My Hobby farm is 2.5 hours away. Given my reduced work schedule I now get there every other week and stay for about five days each visit. But for years I would only be able to stay the weekend. The toughest part is just getting things done. By the time you pack up and drive, then unpack and store food, you've lost half a day. If you have a house on the property, it will need maintenance. Machinery that sits seems to develop its own problems -- tire deflation, old gas, mouse attacks on wiring, gummed up carbs, et al. Then there are the other projects like fixing gates and fences, trimming trees, grading the driveway, etc. If you need to meet a repairman [like the guy to check the well] its tough to schedule when you will be there. In short, little things become bi9g things when you have to squeeze them into short, discrete visits. And that's all before you try to get a crop in and out of the ground. The problem there is that you aren't there at critical times. Like the hay should be cut or you need to spray the apples but it's rained the last two Saturdays, or the Christmas trees should be sheared but you haven't mowed the field yet and you're still fooling around with the house gutters.

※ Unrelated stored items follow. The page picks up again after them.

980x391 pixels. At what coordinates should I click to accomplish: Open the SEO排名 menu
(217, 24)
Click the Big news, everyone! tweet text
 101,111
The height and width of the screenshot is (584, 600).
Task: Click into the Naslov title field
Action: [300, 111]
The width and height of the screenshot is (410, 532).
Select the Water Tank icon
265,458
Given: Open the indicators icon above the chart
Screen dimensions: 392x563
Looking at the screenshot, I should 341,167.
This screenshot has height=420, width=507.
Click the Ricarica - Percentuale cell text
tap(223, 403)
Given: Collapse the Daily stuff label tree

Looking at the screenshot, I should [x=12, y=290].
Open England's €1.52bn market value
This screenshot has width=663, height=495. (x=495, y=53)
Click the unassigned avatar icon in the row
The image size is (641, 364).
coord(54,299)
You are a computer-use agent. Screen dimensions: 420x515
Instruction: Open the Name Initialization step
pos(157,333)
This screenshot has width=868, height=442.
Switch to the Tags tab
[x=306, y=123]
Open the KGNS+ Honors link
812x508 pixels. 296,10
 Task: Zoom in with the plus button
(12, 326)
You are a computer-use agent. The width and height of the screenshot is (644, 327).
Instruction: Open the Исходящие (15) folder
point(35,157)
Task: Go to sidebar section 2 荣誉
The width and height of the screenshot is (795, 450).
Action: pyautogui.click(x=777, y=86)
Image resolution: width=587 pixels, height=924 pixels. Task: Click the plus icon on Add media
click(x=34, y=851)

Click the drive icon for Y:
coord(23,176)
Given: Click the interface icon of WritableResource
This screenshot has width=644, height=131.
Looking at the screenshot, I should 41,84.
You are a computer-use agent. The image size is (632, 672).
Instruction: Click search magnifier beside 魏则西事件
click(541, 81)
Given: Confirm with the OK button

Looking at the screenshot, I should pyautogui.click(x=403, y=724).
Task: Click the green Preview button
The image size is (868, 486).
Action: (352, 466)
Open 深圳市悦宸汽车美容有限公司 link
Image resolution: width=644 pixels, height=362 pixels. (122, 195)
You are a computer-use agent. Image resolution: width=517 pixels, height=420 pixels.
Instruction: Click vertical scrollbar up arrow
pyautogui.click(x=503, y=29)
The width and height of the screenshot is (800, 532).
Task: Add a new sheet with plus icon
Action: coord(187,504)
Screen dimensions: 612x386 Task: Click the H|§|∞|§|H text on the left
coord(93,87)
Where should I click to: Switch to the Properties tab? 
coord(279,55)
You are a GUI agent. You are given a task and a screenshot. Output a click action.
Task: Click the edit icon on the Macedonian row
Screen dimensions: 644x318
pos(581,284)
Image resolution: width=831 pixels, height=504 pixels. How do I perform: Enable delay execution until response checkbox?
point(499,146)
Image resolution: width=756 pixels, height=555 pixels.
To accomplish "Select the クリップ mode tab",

So if you want a place in the country, that's great. But if you really want to grow something on a semi-commercial scale, keep it simple. Game plots, pumpkins, a hundred Christmas trees for personal use, maybe potatoes and onions -- probably ok. But you want to minimize the need for machinery and the need for continual care of the crop [like spraying, thinning, or pruning at specific times].
In sum, nature never sleeps, brush and weeds grow every day, and bugs, deer and groundhogs love operating in a vacuum. So again, little things become big things pretty quickly when you're not there all the time to stay on top of it all.